Unfortunately it looks like our points are not quite normally distributed either. Lets see how well we are predicting the yeilds with our current model, to do this I will look at a plot of the predicted yields vs. the measured yields.

From this plot it looks like our model isn’t doing too horrible; we can see some of the effects from our residuals, but if we can take care of our assumptions we appear to be on the right track.

In summary the plots above show the model does a reasonable job of predicting the yield, however the residual plots show that there certainly is room for improvement. We have some trends in the mean of the residuals vs. the predicted values and the QQ plot shows that they are not normally distributed around the mean. There may also be some issues with the assumption around constant variance, and if we look closely at the plots above showing the production and yields over time we may suspect that the residuals are correlated and not independent. This means we’re breaking a lot, if not all, of our assumptions.
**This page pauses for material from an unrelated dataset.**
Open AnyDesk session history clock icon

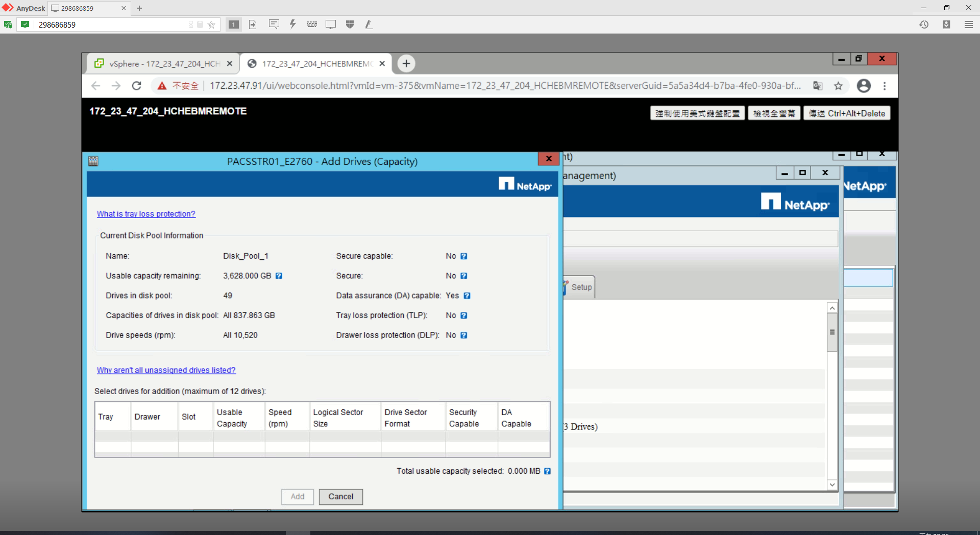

Lets see if we can get in a little better position by allowing the categorical variables to have a multiplicative influence instead (so they can change the slope of the line) instead of having only an additive influence which allows them to only change the intercept. My hope is this model will help addres some of the trends that we see in our residual plots.

Multiplicative model

Luckily R makes it easy to add the multiplicative influence by asking R to fit a model with all of the interactions as shown below. As mentioned above, this allows for the categorical values to influence not only the intercept but also the slope of yield over time. Now when we write our model out, it looks something more like this:

Now when we take a look at our residuals vs. fitted values, the trend in the mean is much better (there still is a little bit there, but likely due to the auto-correlation I will discuss later). We do still see non-constant variance which will have to be addressed.

Our QQ plot while not perfect still looks better.

It looks like our model is still doing a reasonable job of predicting the yields as well

The above plots show that this model better, we don’t have quite as bad of a trend in the mean of our residuals and our QQ-plot while not great is looking like we’re getting a little closer to normally distributed. With that said we should look into the potential for autocorrelation for our groups. In R this could be done with the acf() function, which I will have applied to each distinct group (since we want unique time periods to evaluate autocorrelation).

Note: I did not plot the autocorrelation for the EAST region since there is very little data for that region

As suspected, it looks like we do have some pretty serious auto-correlation issues to deal with; these most definitely cannot be ignored. In order to address this I will use of Generalized Least Squares (GLS).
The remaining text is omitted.